Include some high-intensity exercises
Most of your training runs should be at a modest effort, concentrating on the time you spend running rather than how far and fast you go. If you want to progress faster, it’s a good idea to Include short sprints to improve your speed and VO2 max..
Eat and drink properly
Your running diet should consist of plenty of protein carbs and healthy fats. Salmon is the superfood of runners, and adding some leafy green veg to the side is the perfect choice for dinner.
Don’t forget to keep hydrated, and not just before you are about to run. Make sure you drink enough water throughout the day as well as before, during and after your run.
Read: Can You Eat Too Much Protein?
Improve your running form
You might think you know how to run, but get someone to take a video of you when you run and you might change your mind.
Go for some slow exaggerated running sessions where you concentrate on where you place your arms and legs when running.
Give yourself time to recover
We get it, you want to put the work in, but your muscles aren’t going to develop without sufficient rest.
Allow for a proper rest day or two between hard sessions and include easy runs in your training plan to promote recovery and prevent burnout.
Take supplements
A supplement is a great way to ensure you're getting all of the necessary nutrients into your system to cope with the demands of running.

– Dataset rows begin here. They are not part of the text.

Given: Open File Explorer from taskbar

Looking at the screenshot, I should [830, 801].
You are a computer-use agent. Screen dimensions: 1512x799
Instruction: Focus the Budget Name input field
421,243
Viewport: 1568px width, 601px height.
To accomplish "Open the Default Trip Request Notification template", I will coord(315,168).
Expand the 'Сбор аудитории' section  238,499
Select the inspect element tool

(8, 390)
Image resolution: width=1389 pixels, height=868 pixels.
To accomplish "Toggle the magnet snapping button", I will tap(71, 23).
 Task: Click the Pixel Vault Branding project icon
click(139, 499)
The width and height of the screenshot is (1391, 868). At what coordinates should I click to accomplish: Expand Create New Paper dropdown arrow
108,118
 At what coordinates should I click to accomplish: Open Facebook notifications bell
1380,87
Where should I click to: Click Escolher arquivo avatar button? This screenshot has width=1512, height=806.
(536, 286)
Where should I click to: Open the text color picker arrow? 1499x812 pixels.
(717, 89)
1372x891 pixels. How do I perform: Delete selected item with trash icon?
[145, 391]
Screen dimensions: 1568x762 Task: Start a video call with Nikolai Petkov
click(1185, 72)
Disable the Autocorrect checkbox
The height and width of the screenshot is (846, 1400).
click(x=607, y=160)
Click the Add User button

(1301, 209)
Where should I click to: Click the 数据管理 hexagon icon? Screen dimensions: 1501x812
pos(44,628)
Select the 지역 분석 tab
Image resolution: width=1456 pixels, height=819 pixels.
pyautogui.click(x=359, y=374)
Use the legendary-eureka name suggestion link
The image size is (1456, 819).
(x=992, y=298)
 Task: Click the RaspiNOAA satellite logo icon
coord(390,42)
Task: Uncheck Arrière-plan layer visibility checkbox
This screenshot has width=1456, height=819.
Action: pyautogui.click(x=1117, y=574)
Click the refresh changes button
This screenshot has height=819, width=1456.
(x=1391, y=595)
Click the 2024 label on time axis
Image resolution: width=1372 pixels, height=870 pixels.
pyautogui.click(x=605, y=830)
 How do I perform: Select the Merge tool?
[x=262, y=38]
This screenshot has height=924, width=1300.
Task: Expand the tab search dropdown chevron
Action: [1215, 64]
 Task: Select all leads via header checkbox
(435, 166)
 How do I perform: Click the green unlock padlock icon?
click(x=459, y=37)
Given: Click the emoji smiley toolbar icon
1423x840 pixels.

Yes, your main source should come from whole foods, but taking a supplement will give you extra resources to pull from if you need them. Ideally, you should go for some creatine for energy, protein for muscle-building and recovery, and a pre-workout for those tough speed sessions.
Read: The Ultimate Guide To Creatine
How can Crazy Nutrition help?
Crazy Nutrition’s Ultimate Fitness Stack is designed to boost your athletic performance, and improve focus and energy.
Creatine: Perfect for sprinting sessions when you need that extra kick
Pre-train: A pre-workout that will get you ready to push hard
Tri-protein: For energy release, muscle building, and speeding up recovery.
It’s the perfect support for your running, to help you power to the next level. Go get some.
FAQs
Should you run immediately after warming up?
A warm-up will get your body in a “ready” state for the physical activity you have planned. So you can allow a few minutes to pass before running if you’ve warmed up well.
What is the purpose of a warm-up?
The warm-up prepares your body for hard physical activity and allows your heart rate to rise and pump oxygen around your system to get your body in a state of readiness.
Without a warm up, your body will be shocked into action and this can lead to premature fatigue or injury.